What our experience has been is it’s not the clinical labs who will decide whether new biomarkers are used, but instead will be the practicing clinicians, the reimbursement agencies, and the patients who see value in them that will make those decisions. But I will credit the clinical labs that run these tests [with] highlighting the importance of replication and interaction analysis to make sure that the information isn’t redundant with what we’re already collecting. One of the things that I think is really good news is the stand that the US regulatory agency has taken in terms of saying we’re going to help this process along.
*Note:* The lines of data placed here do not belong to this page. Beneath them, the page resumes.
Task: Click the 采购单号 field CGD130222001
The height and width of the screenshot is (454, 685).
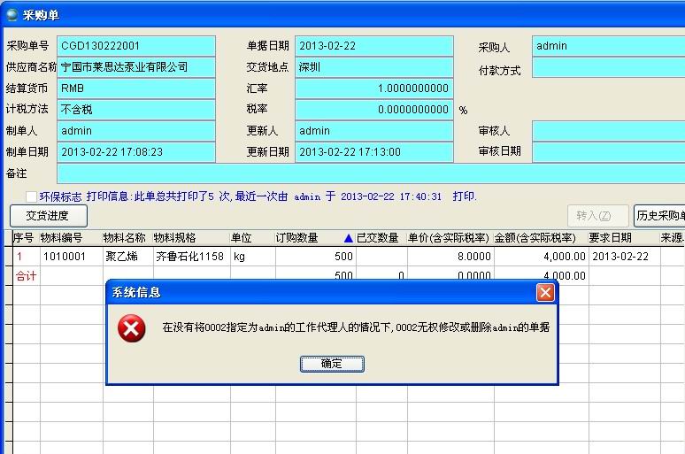Action: 136,46
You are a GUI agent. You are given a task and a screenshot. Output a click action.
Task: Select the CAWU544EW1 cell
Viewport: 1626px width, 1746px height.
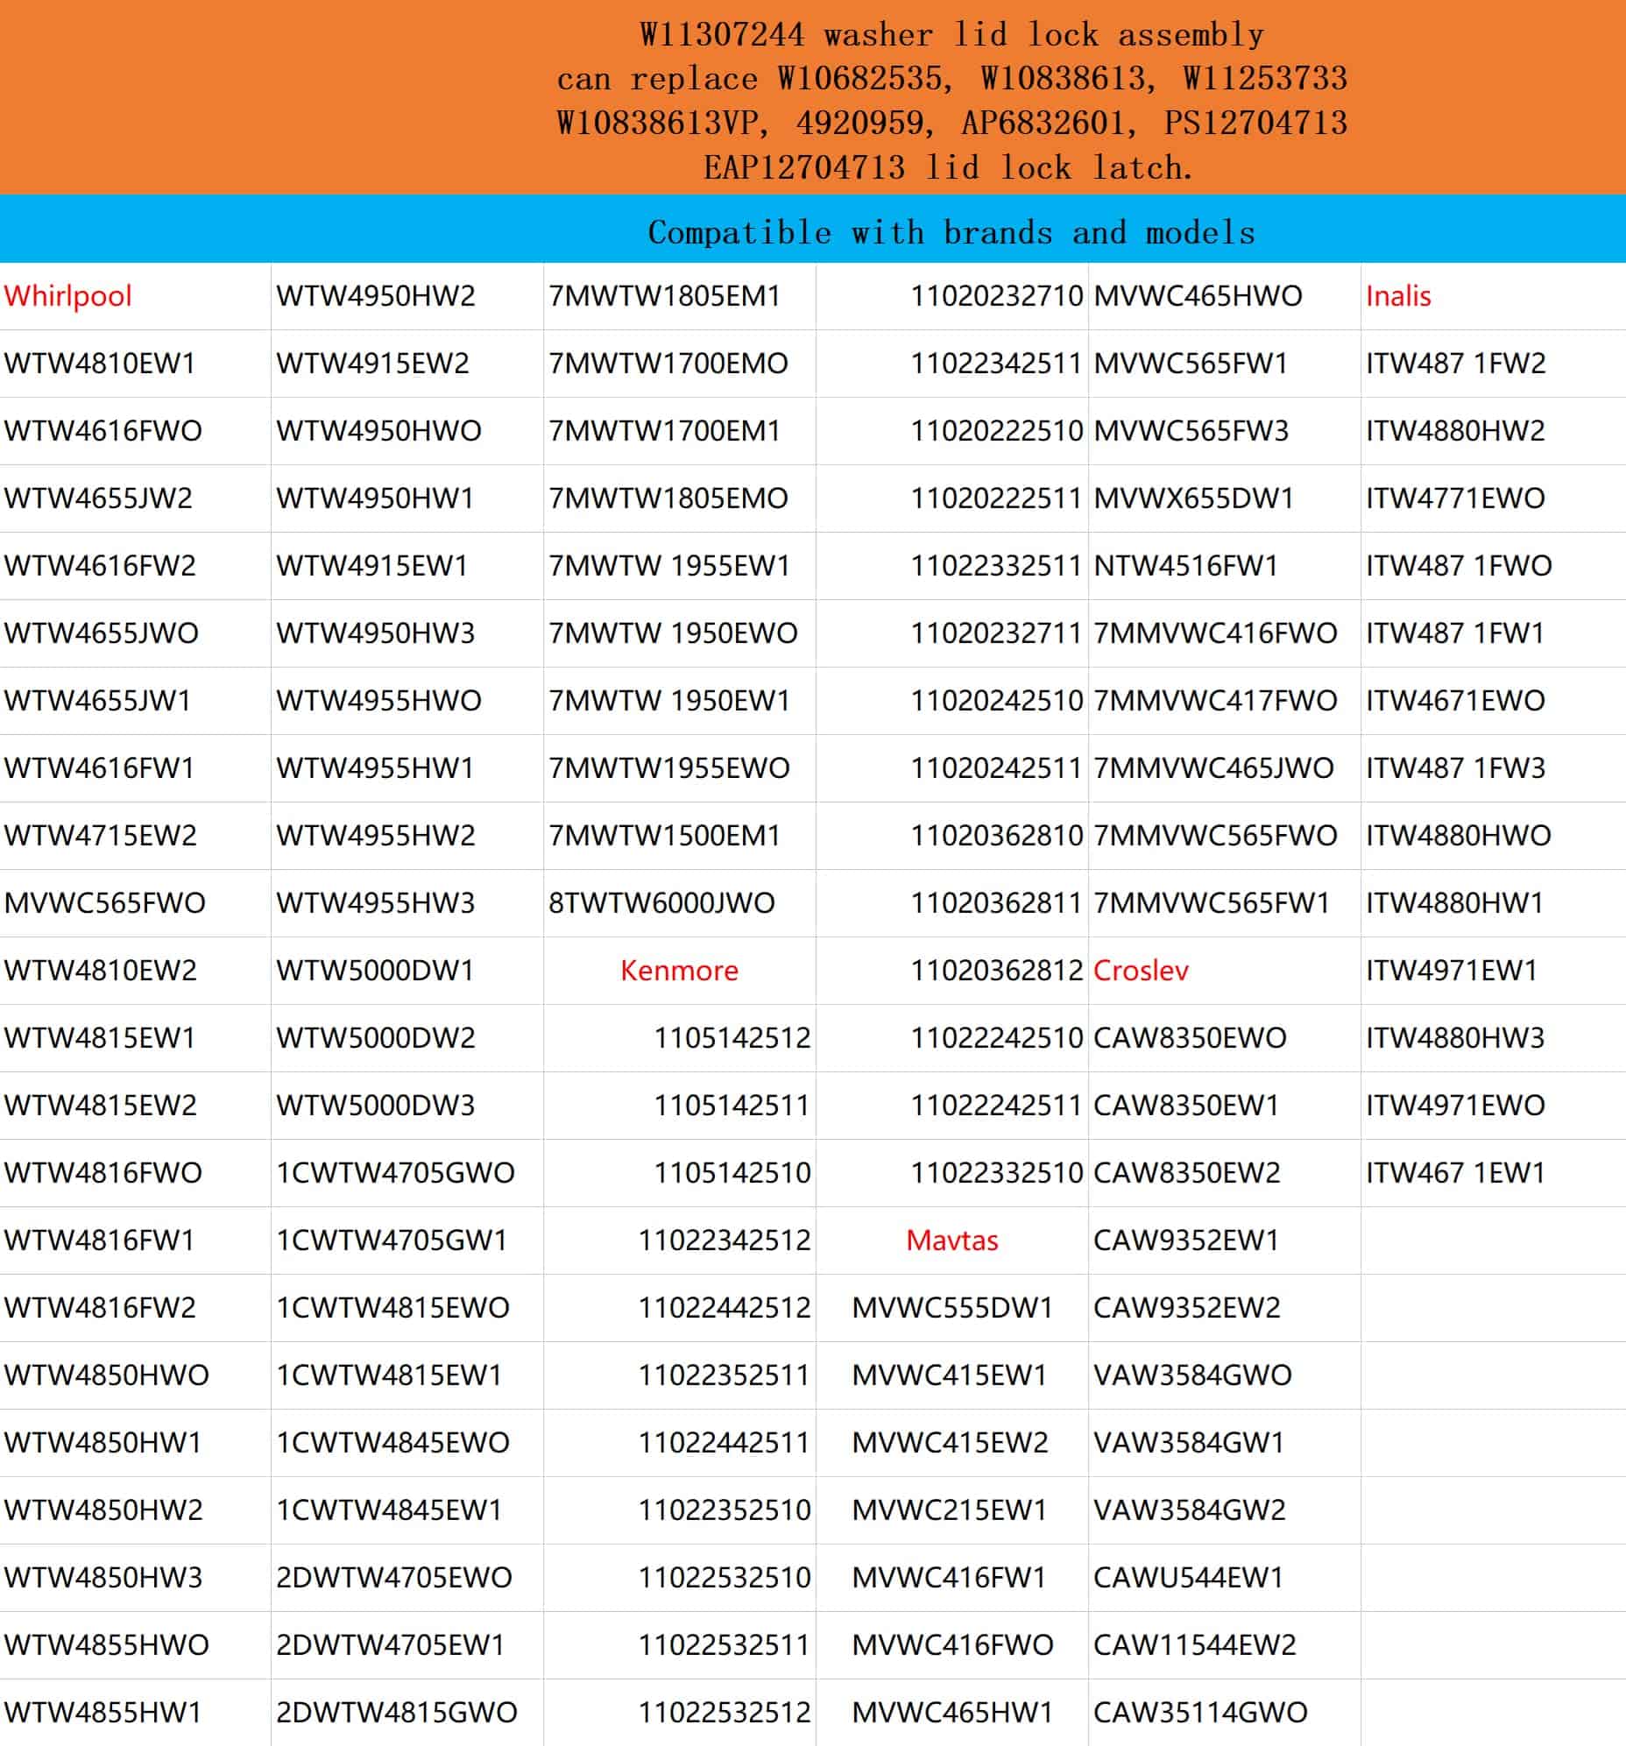pyautogui.click(x=1188, y=1577)
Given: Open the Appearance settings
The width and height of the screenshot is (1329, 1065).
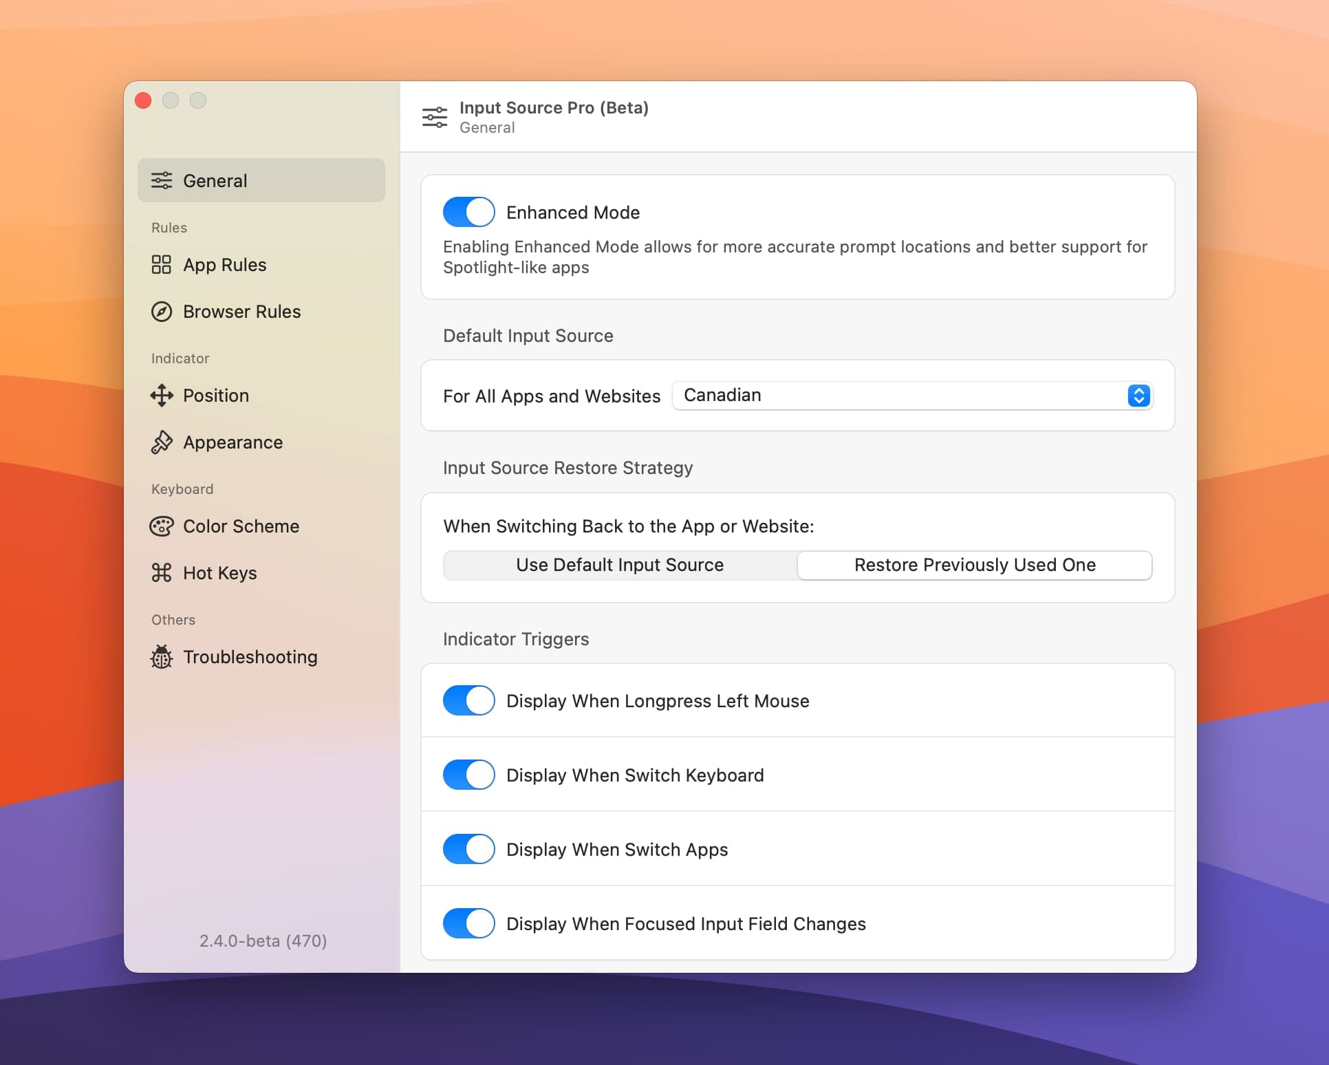Looking at the screenshot, I should [233, 442].
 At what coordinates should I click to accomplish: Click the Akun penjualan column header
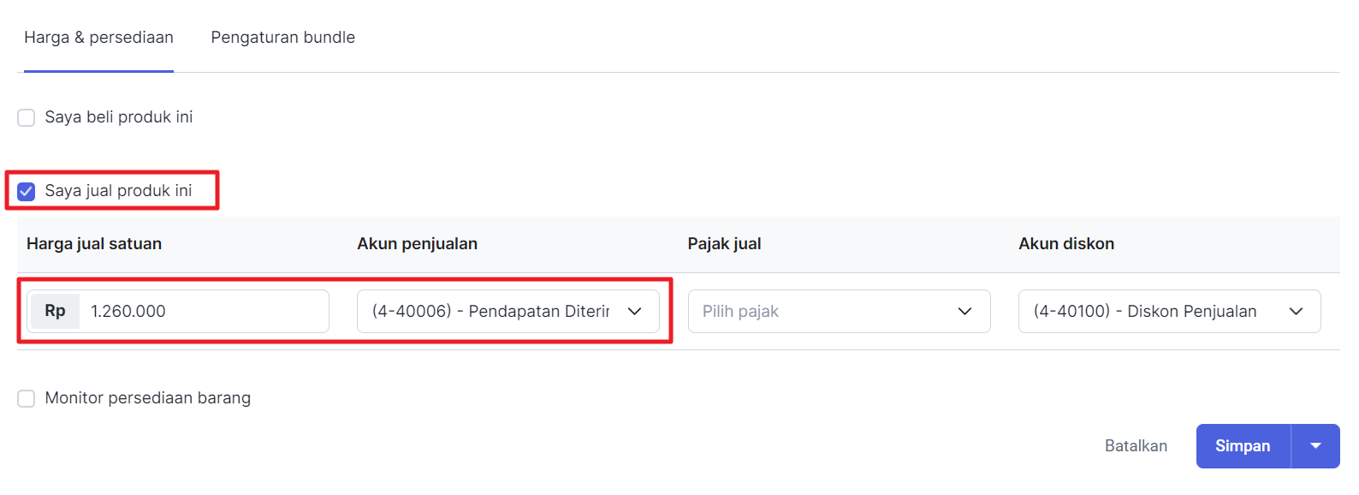pyautogui.click(x=417, y=244)
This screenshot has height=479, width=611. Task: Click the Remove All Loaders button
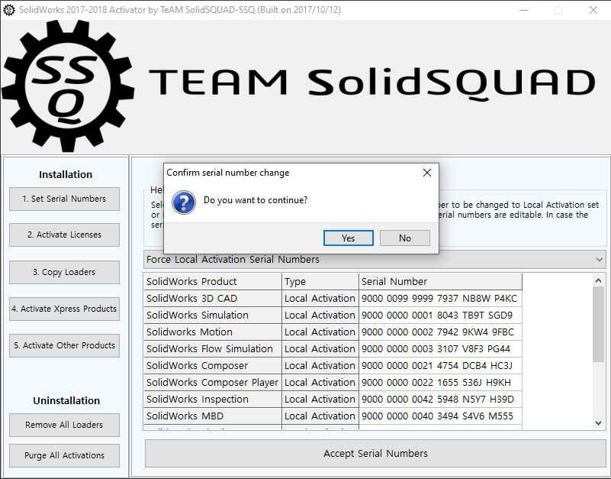pos(64,425)
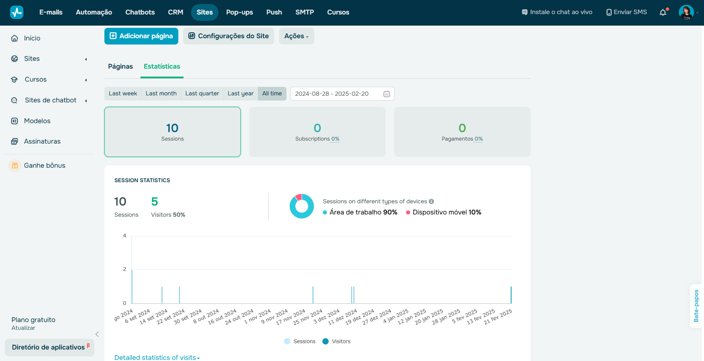Screen dimensions: 704x361
Task: Click the Adicionar página button
Action: point(141,36)
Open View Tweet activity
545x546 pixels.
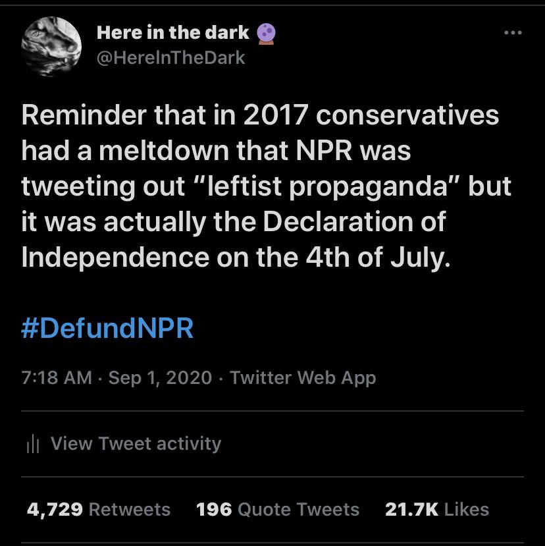click(x=136, y=444)
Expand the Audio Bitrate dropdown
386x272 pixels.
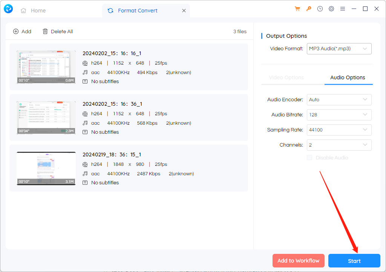click(x=339, y=115)
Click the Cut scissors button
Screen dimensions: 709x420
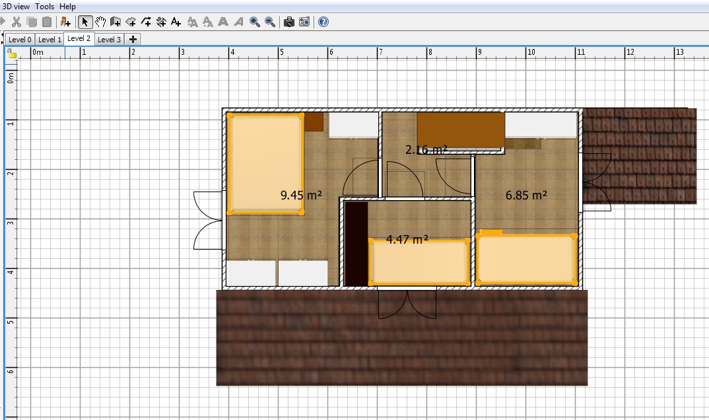tap(17, 22)
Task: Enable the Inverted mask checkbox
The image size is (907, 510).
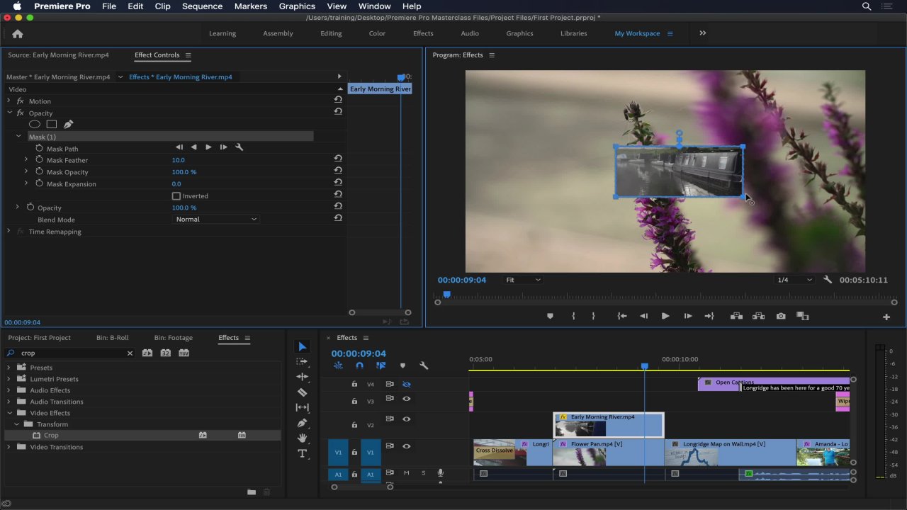Action: [x=176, y=196]
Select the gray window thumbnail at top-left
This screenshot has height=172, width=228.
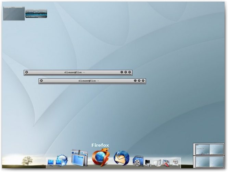coord(14,13)
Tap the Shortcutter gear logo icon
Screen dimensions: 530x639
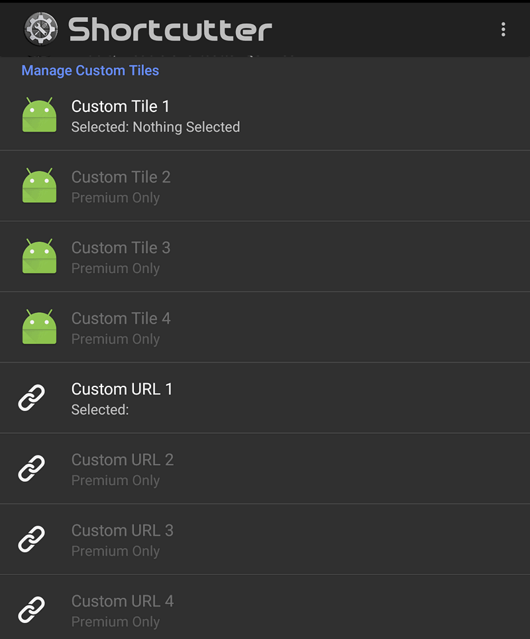click(40, 29)
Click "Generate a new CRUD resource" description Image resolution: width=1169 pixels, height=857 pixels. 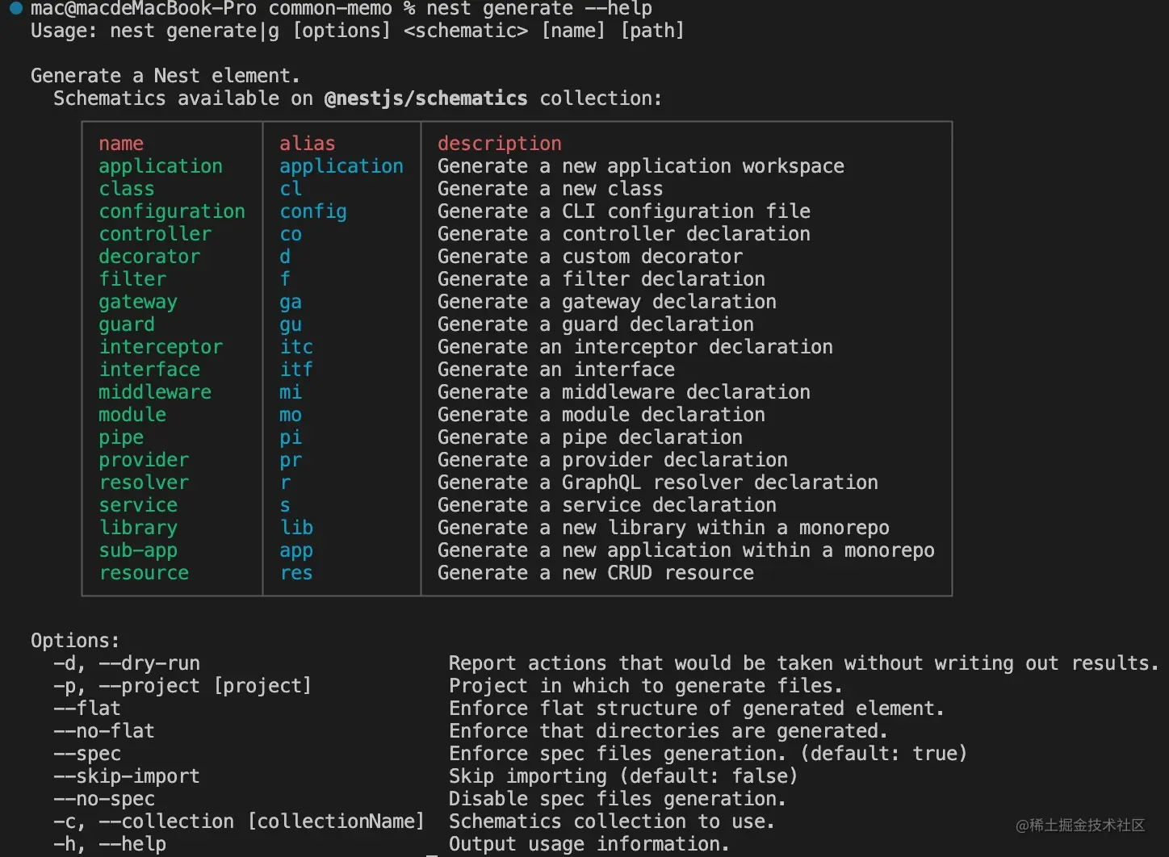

If someone would have said to me 15 years ago that the FDA was going to be leading the charge of the application of biomarkers, I would have been pessimistic about that.
GT: How have FDA’s guidelines affected the molecular diagnostics field? Is it more challenging to get a diagnostic approved now than it was a few years ago?
Sninsky: We think there are two changes in diagnostics. One is that the FDA has created a separate and distinct office for what’s been referred to as companion pharmacogenomic tests, where it’s a combination of a drug and a diagnostic to identify segments of the population who are particularly good at or not as good at responding to a drug. And that office has begun to approve tests. An area that will merit watching carefully is the criteria established to identify the appropriate drug label. There are three categories that the FDA has identified: the test is going to be required, the test is recommended, or it’s only being used for information on the drug label. And right now there’s not a clear set of thresholds for criteria that puts any diagnostic test in one of those three bins. But I think people are going to have to develop that in order to better understand how those categorizations get put in place.
And lastly, the regulatory draft guidance [has] already appeared with multivariate index assays, and the FDA has decided to have oversight for complex tests that involve multiple analytes in sophisticated laboratories. So they’re going to require 510(k) clearance rather than simply being carried out as a laboratory-developed or home-brew test in the oversight of CLIA.
GT: Some people say that truly personalized medicine is a realistic goal, and others say the best we can hope for is medicine that stratifies a population into a few broad segments. What’s your view?
Sninsky: If you identify personalized medicine as information that’s truly unique to an individual, we actually think that information applicable to segments of the population will prove more timely and more important, and we think that maybe calling it targeted medicine rather than personalized medicine makes the case in point. The validation and demonstration of utility really only comes with replication with large, well-characterized studies. How you gather that data on an individual is less clear. How you gather that on a segment of the population, whether it be five percent, 10 percent, or 50 percent, is much more straightforward. So we think in order to be most effective, the information applicable would usually address about 10 percent of the population. So disease management, or health management, in the context of targeted medicine is the way we think about it.